Thursday, October 18, 2007

Israel, Hezbollah and Gulf Monarchies Preparing for the Possibility of Strikes in Iran


By Georges Malbrunot
Le Figaro

Wednesday 17 October 2007

No one knows whether George W. Bush will attack Iran, but in the prognostication game, the scenario of targeted attacks is buttressed by several "indicators." In the absence of specific information supplied by Tel-Aviv and Damascus, the mysterious Israeli raid against a Syrian installation September 6 continues to feed speculation. Analysis of the first satellite images reveals the following scenario: Six Israeli fighter planes flew along the Mediterranean coast before refueling between Cyprus and Turkey, then overflying Turkish territory where the pilots dumped their large fuel tanks to better penetrate Syrian air space. Two of those tanks were found in Syria and two others in Turkey. That unburdening allowed them to fly at supersonic speed over Syria and so escape Syrian defenses.

According to one French expert, the Israeli message is twofold: "on the one hand to show the Syrians that the IDF remains able to destroy a site whether it's proliferating or not; one the other hand, to make a demonstration of force for the benefit of the international community." In that framework, the indication of a dress rehearsal before a preventative Israeli strike against the "nesting doll" Iranian nuclear system cannot be excluded.

In anticipation of a possible Iranian riposte to American bombings, Israel has also decided to "bury" its Defense Ministry in Tel-Aviv, where "bunkerization" works proceed apace. The Hebrew state, which fears a hijacked airplane crashing against a tower of the Defense Ministry, has learned its lesson from the Iraqi Scuds' launch against Tel-Aviv in 1991. All the more so as one hundred kilometers to the north, Hezbollah is also getting ready. No longer only to the north of the Litani River in the eastern part of the Bekaa Valley, where a rearmament has been observed since the beginning of the year, but - and this is new - in South Lebanon, in the UNIFIL (United Nations Interim Force, reinforced after the summer 2006 war between the IDF and Hezbollah) zone.

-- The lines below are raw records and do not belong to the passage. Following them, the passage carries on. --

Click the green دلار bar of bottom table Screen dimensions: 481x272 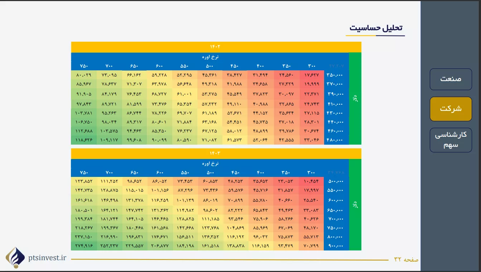[355, 205]
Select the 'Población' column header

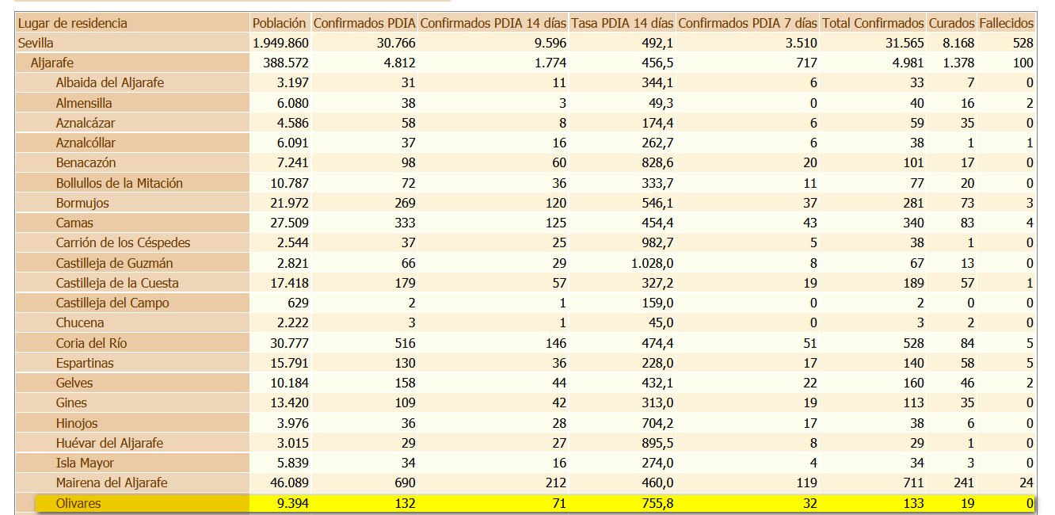[279, 23]
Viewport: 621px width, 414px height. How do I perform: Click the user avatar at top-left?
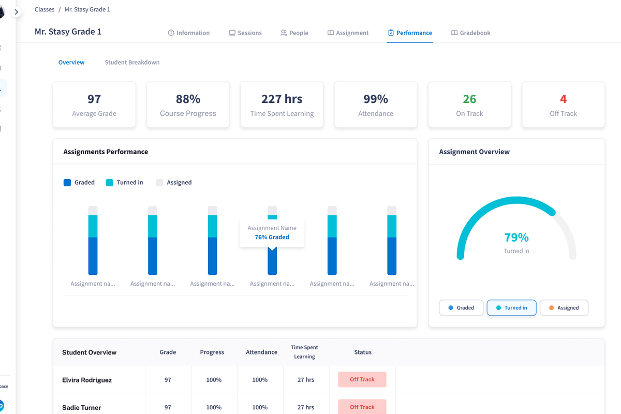click(2, 12)
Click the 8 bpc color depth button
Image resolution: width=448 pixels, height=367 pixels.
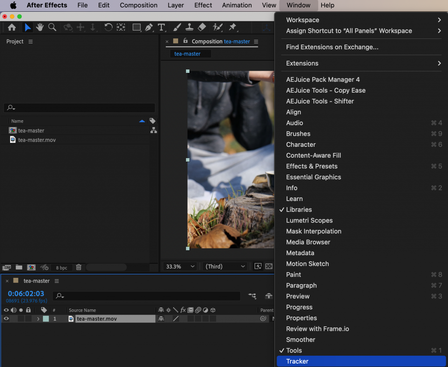(x=61, y=267)
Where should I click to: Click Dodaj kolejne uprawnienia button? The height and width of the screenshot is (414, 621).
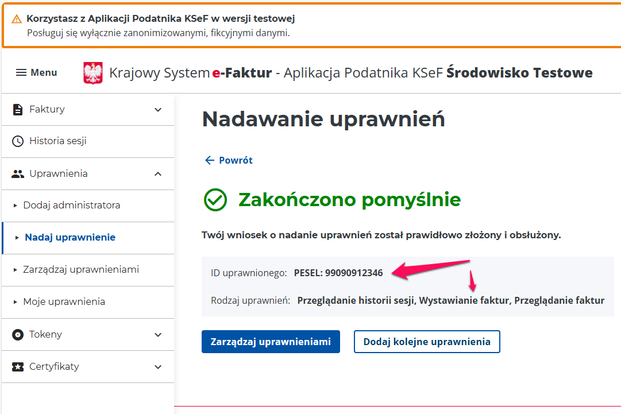(427, 342)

Lately, truck convoys have been sighted at night, as well as trenches dug amid the palm groves and immediately recovered; suspicious explosions have been heard: so many indications that strangely recall the 2005-2006 preparations, when, in anticipation of a conflict with Israel, Hezbollah dug tunnels, fortified bunkers and secured its radio communications. "The Lebanese Army has been informed, but for the moment, it does nothing," deplores the French military expert.

This summer, Hassan Nasrallah talked about future "big surprises." The Hezbollah leader insinuated that his party, allied to Tehran and Damascus, holds longer-range missiles than the Iranian models the IDF destroyed during the 2006 war: Zelzals capable of striking Tel-Aviv, or even further south in Israel.

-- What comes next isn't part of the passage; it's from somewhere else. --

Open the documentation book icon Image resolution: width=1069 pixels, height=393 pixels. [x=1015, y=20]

In reprisal against any strikes against their installations, the Iranians will favor indirect actions through their proxies (Hezbollah, Shiite minorities in the Gulf States) rather than attacks against oil or American installations in the Gulf. Worried about regional stability, the Emirates like Qatar trade on their good relations with Tehran to negotiate immunity. Others, like the United Arab Emirates or certain factions of the Saudi government, have already approved - without saying so, of course - American bombings that, according to them, will stave off the age-old "Persian menace."

"The Americans seem to have decided to strike Iran," a high official in one Gulf petro-monarchy declared to Le Figaro. "We are organizing backstage meetings between officials of the two sides, but, each time, the Americans change representatives; they are not serious about wanting to go forward down the diplomatic route," this leader rues.

The Bush administration remains divided between the "hawks" behind Vice President Dick Cheney and the pragmatists, led by both Secretary of State Condoleezza Rice and the Pentagon's Robert Gates, who are opposed to strikes. It seems that President George Bush has not yet chosen between the two sides. "Israel could tip the balance, but the Israelis themselves are divided," adds the French expert.

Convinced that the American fiasco in Iraq prohibits any new adventurism, the Iranian government continues not to believe in a war. But in Tehran, where the government and its warrens are showing signs of nervousness; people are also going into overdrive. How else to interpret the rapprochement between the army and the Pasdaran, or the heightened surveillance around officials formerly responsible for nuclear issues, like Hussein Moussavian? "The real signal of the imminence of operations will be Israel's deployment of the anti-missile Patriot-Arrow shield designed to intercept a maximum number of the missiles that could be sent against the Hebrew State," concludes a diplomat well-acquainted with Israel. They're still only at the start of the Patriot-Arrow partner integration.